Work required: Search the records for the string "agent". Copy each line where it occurs.

Data under study:
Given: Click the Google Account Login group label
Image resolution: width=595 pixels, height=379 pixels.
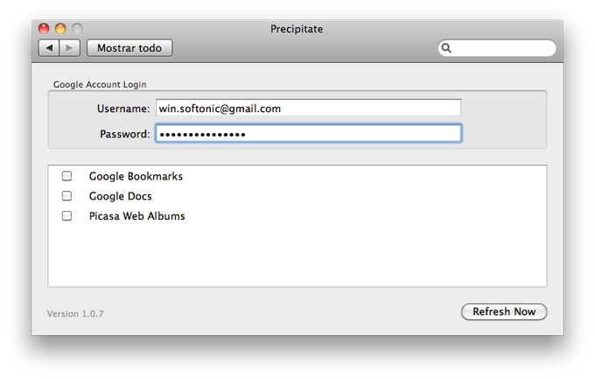Looking at the screenshot, I should 100,84.
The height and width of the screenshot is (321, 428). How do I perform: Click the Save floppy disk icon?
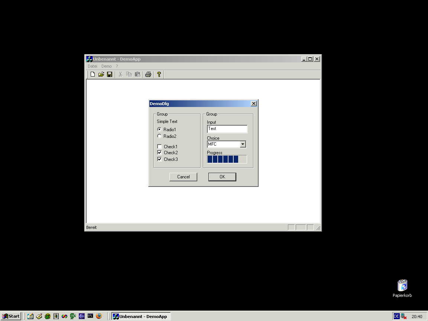(110, 74)
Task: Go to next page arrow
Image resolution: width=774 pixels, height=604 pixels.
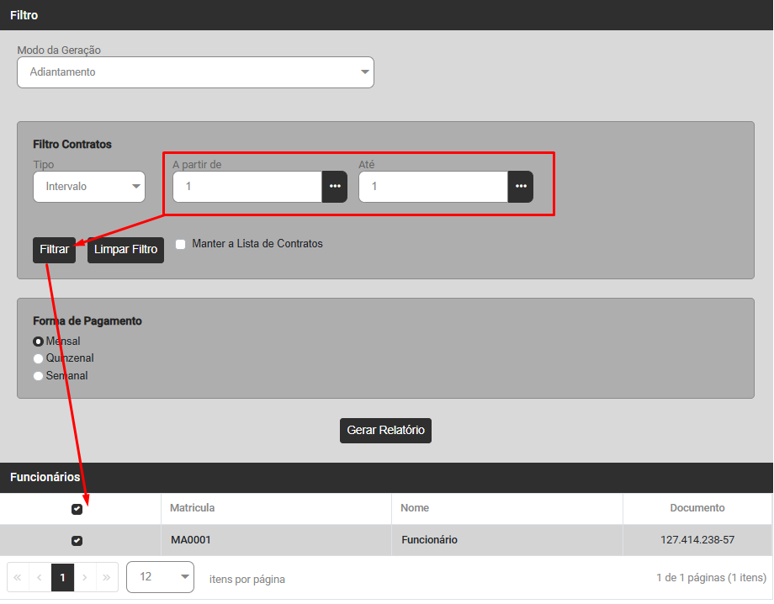Action: pyautogui.click(x=84, y=578)
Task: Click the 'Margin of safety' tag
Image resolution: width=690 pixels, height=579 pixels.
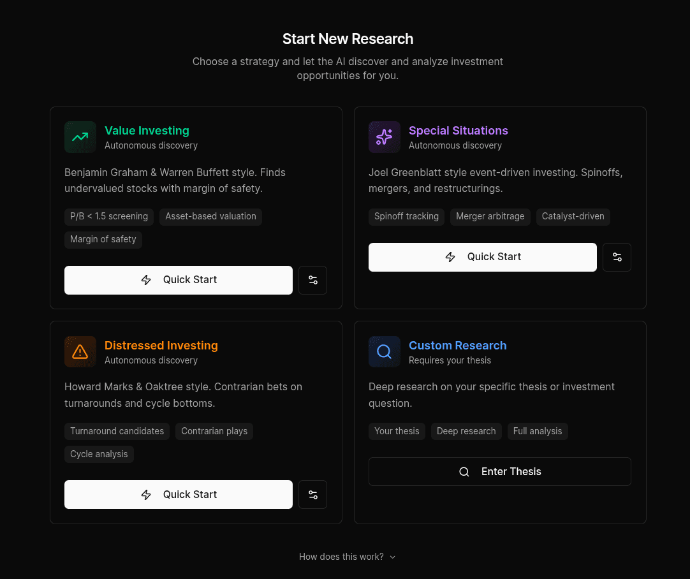Action: click(x=103, y=240)
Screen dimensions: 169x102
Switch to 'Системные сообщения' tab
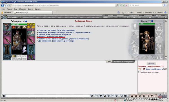123,62
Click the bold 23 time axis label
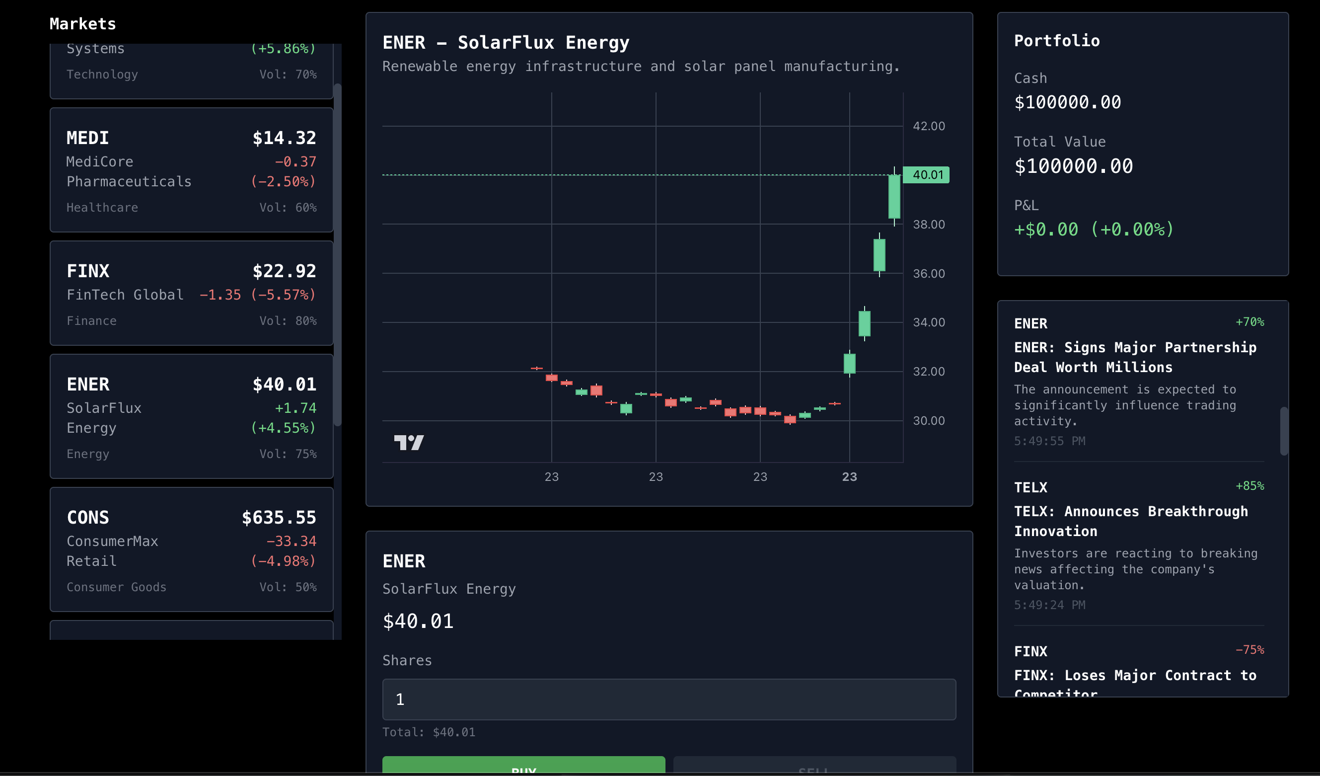The image size is (1320, 776). pos(849,477)
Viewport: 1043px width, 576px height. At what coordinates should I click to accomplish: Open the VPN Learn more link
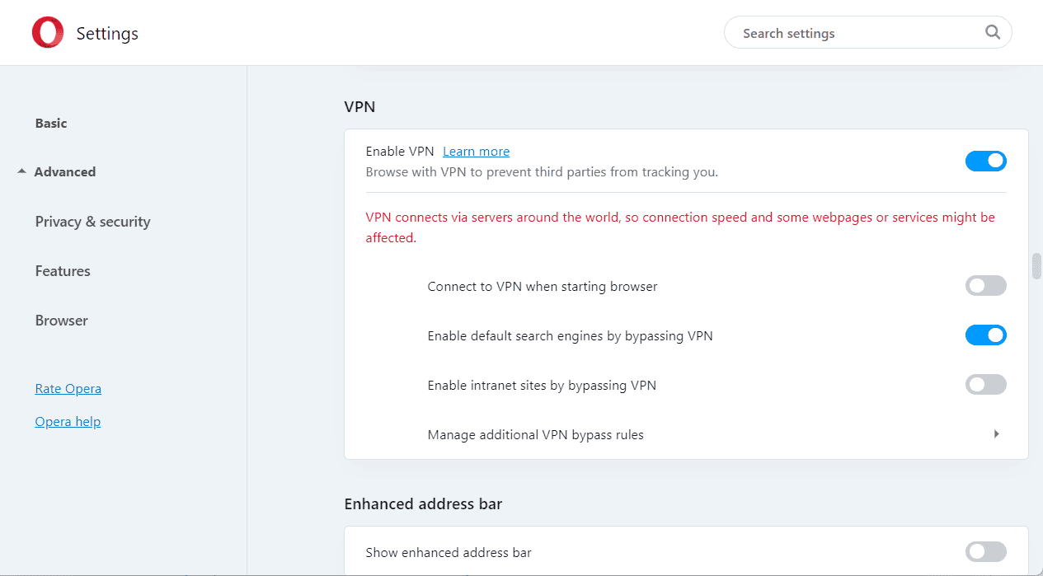(476, 152)
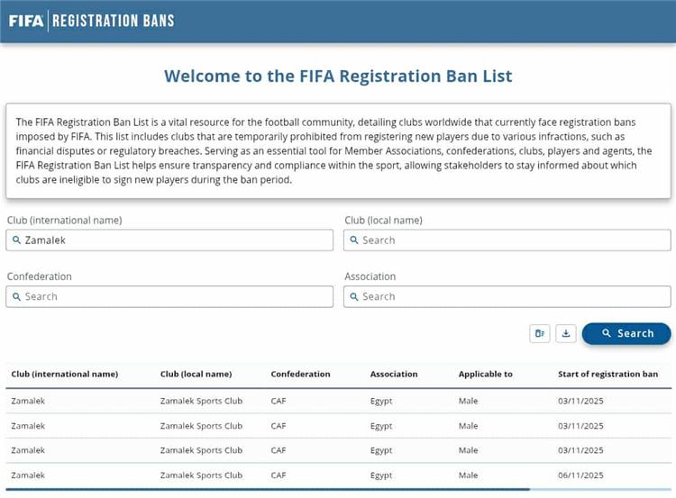The width and height of the screenshot is (676, 498).
Task: Click the Applicable to column header
Action: (485, 374)
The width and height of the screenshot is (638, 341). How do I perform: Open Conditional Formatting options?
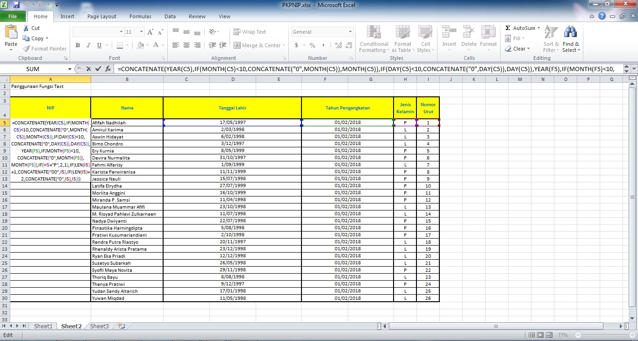(x=373, y=38)
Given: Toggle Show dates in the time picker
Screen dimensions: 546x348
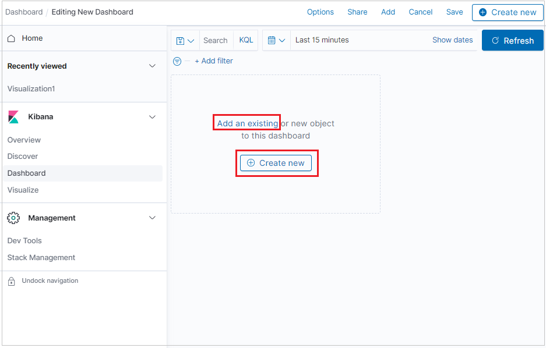Looking at the screenshot, I should pos(452,40).
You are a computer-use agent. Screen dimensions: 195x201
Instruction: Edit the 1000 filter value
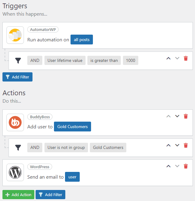point(131,60)
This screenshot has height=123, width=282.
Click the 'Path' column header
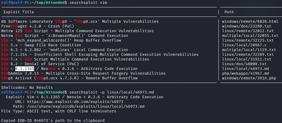click(229, 12)
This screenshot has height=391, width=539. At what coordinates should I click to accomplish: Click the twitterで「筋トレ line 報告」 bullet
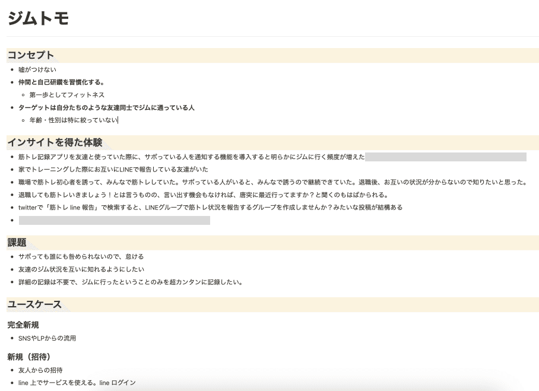(x=210, y=208)
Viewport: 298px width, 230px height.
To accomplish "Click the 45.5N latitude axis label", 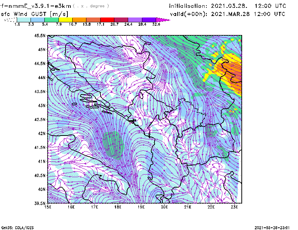I will tap(40, 36).
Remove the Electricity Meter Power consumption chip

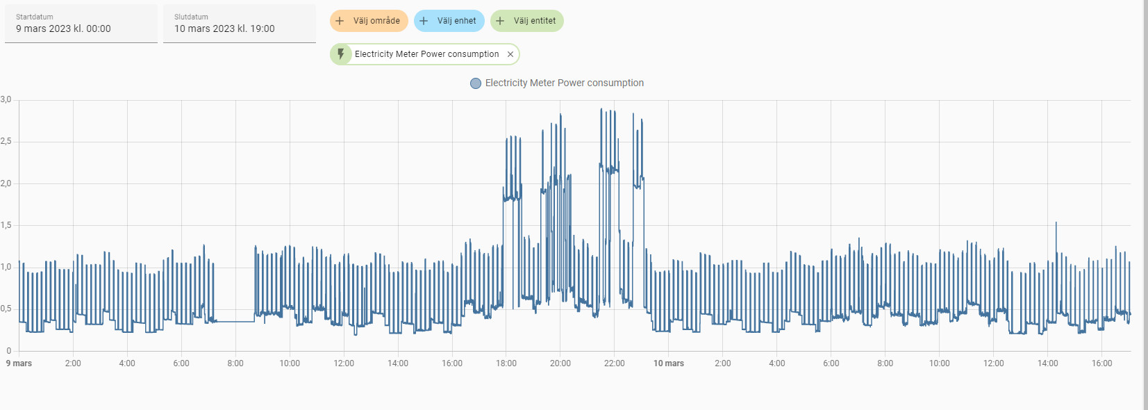510,54
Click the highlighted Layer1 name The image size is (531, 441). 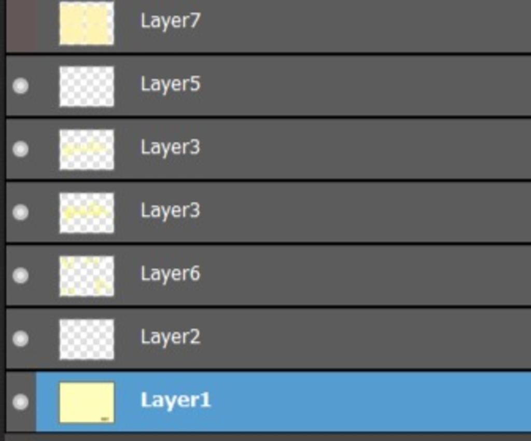[175, 400]
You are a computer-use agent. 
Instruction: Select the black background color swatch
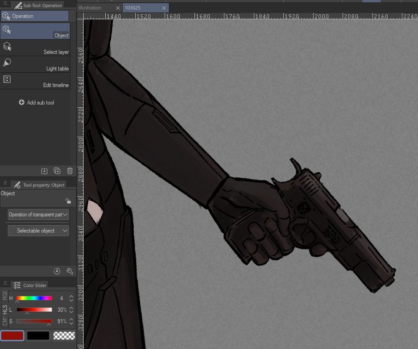pyautogui.click(x=39, y=336)
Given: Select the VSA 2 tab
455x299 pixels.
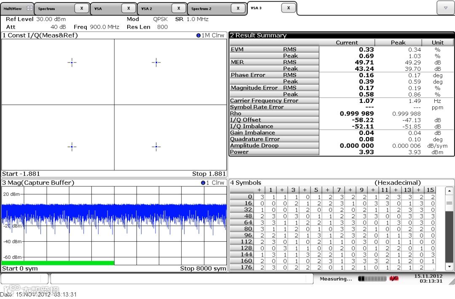Looking at the screenshot, I should tap(155, 9).
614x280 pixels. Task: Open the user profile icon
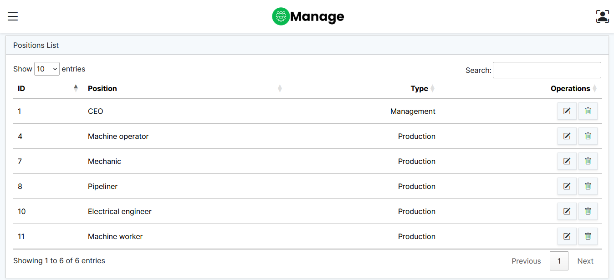tap(602, 17)
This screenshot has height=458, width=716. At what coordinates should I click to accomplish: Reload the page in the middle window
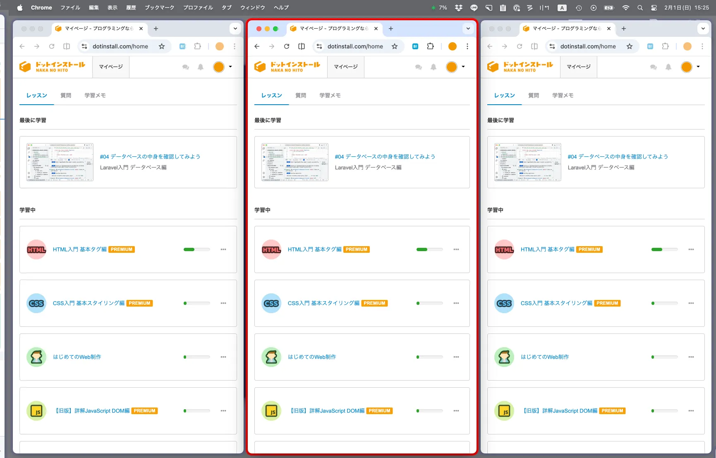point(286,46)
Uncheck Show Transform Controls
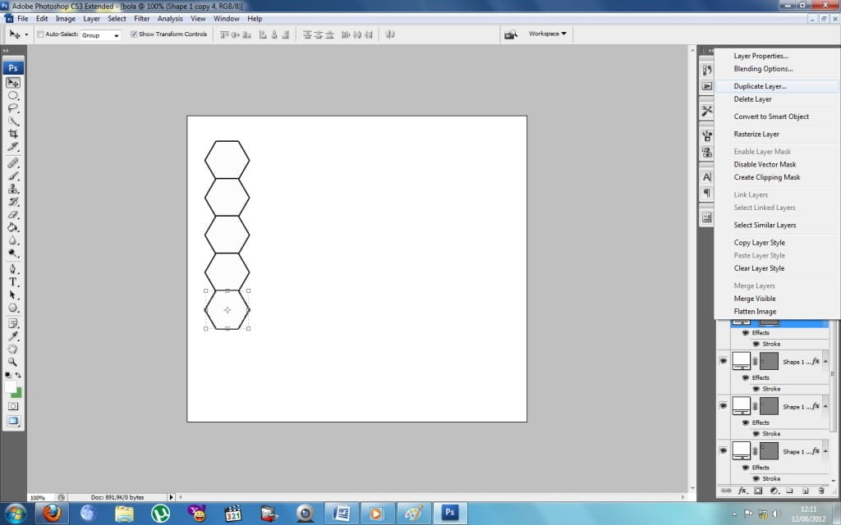The height and width of the screenshot is (525, 841). [x=134, y=34]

Response area:
You are a computer-use agent. Screen dimensions: 195x201
You are a computer-use agent. 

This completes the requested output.